Action item.
Pick out the lines below that contain the string "agent" and copy them all.

Material for this task.
=-=-=-=-=
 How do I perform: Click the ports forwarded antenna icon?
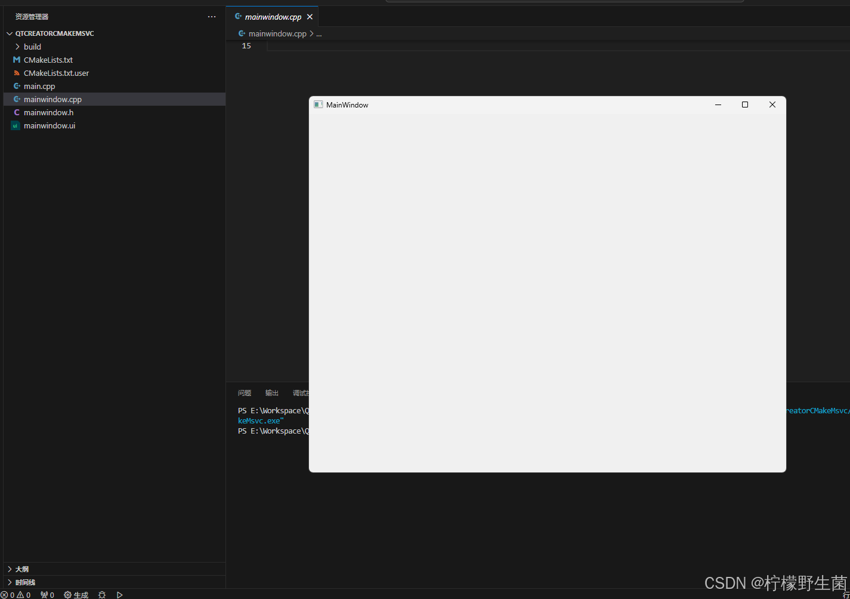(47, 595)
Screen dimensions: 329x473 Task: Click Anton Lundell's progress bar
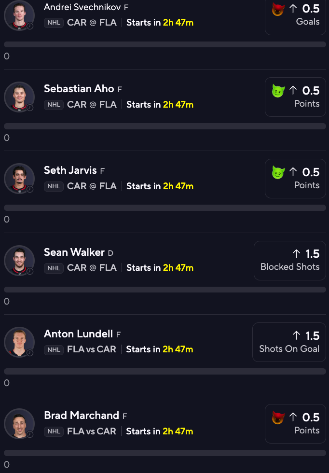165,371
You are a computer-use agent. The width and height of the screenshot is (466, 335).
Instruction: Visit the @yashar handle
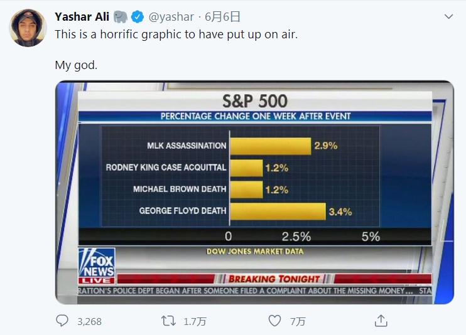click(171, 17)
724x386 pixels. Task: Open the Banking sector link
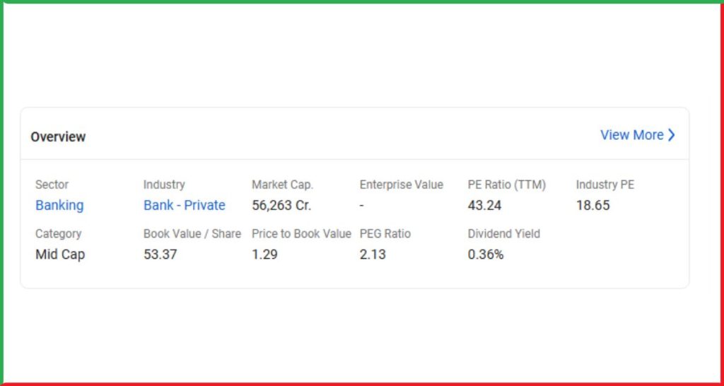click(x=59, y=206)
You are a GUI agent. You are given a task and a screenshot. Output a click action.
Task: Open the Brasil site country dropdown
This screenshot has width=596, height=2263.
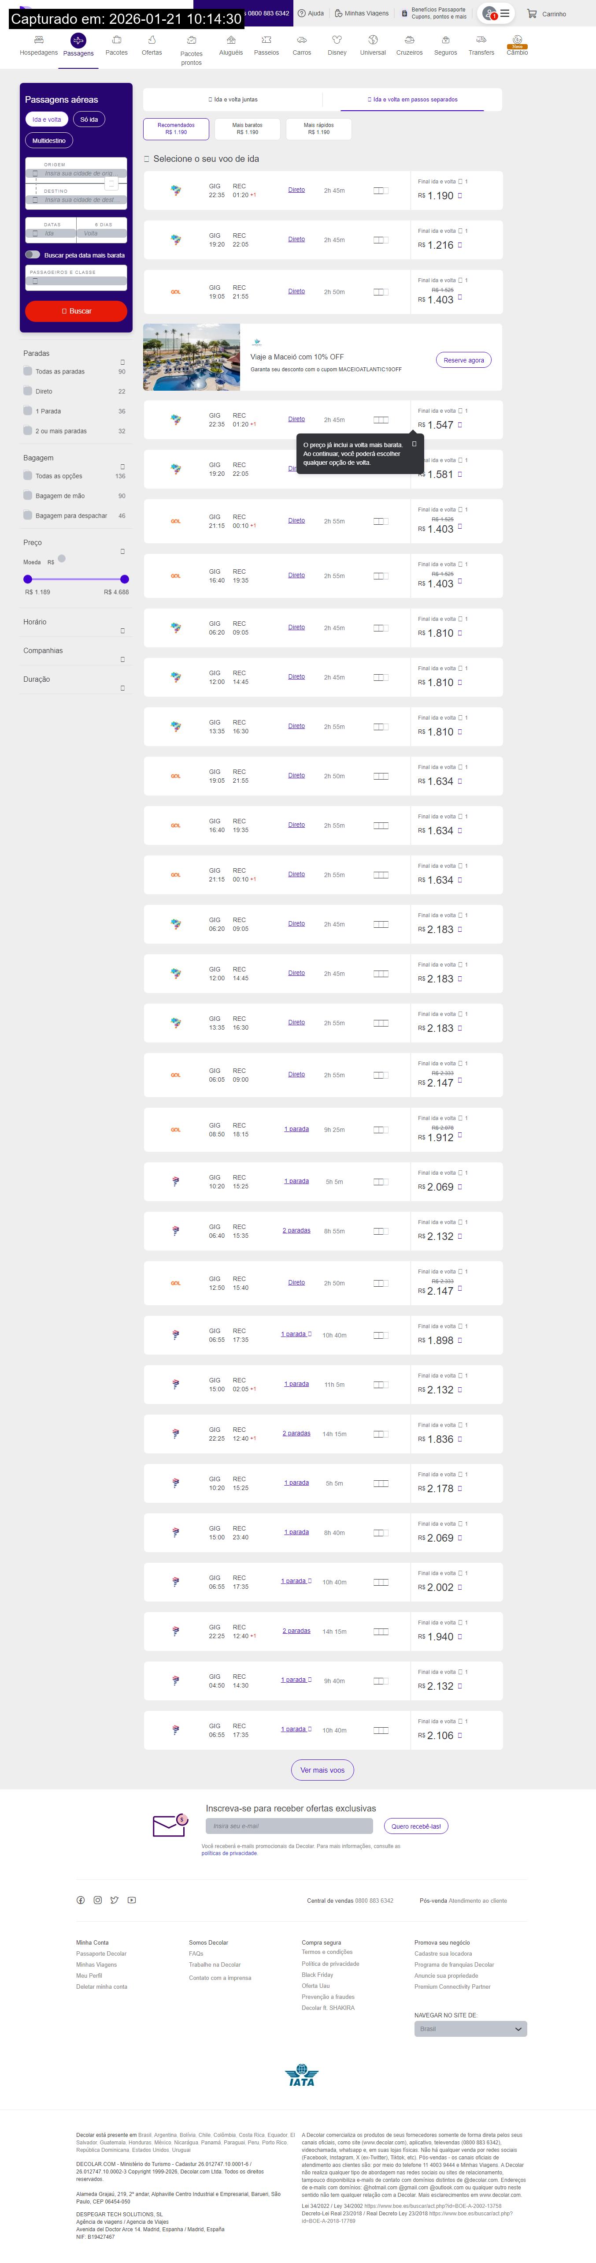tap(470, 2028)
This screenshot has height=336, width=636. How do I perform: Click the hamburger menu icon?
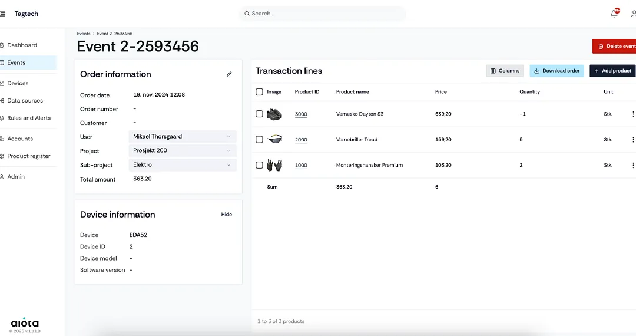(3, 14)
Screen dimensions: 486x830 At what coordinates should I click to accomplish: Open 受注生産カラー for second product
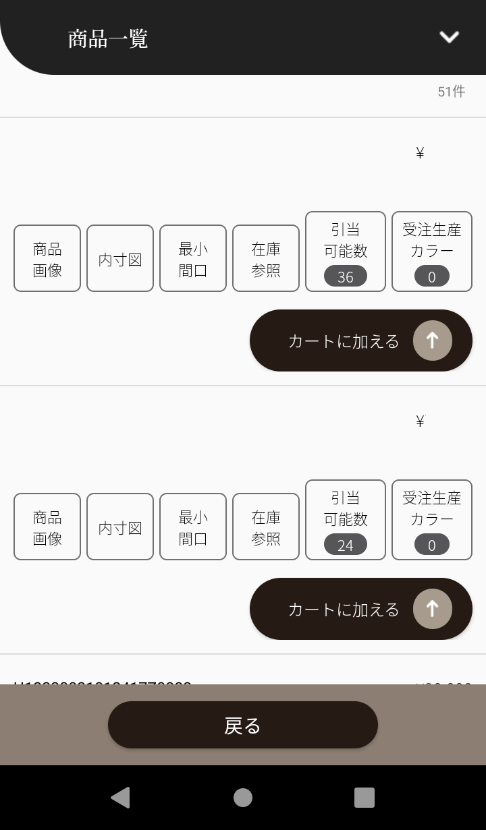tap(432, 520)
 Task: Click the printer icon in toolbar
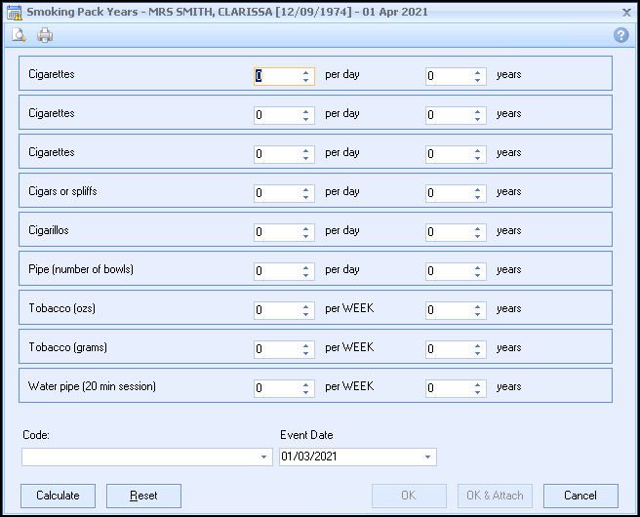[x=45, y=35]
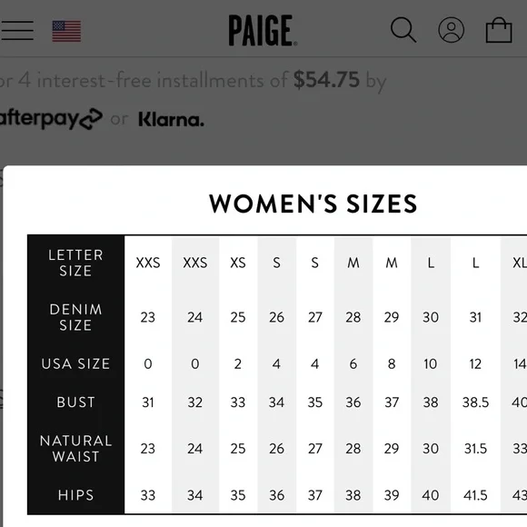Select denim size 27 cell
Image resolution: width=527 pixels, height=527 pixels.
[x=315, y=317]
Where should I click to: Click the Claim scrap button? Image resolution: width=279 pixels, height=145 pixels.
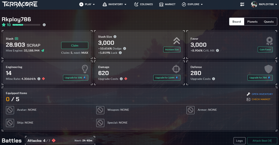(x=75, y=46)
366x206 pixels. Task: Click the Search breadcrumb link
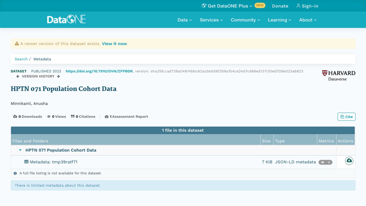point(21,59)
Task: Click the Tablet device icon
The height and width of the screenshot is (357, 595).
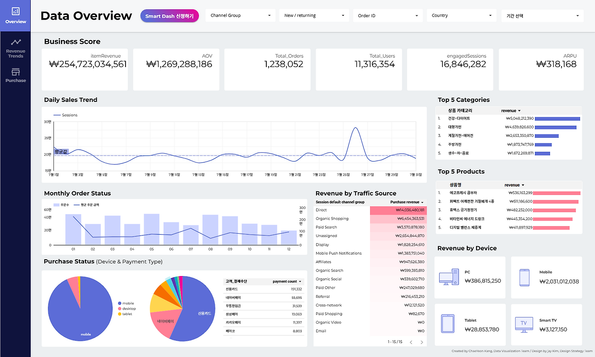Action: pos(448,323)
=-=-=-=-=
Response to the task.
You are a computer-use agent. The width and height of the screenshot is (466, 335).
You are a GUI agent. You are given a task and a screenshot. Output a click action.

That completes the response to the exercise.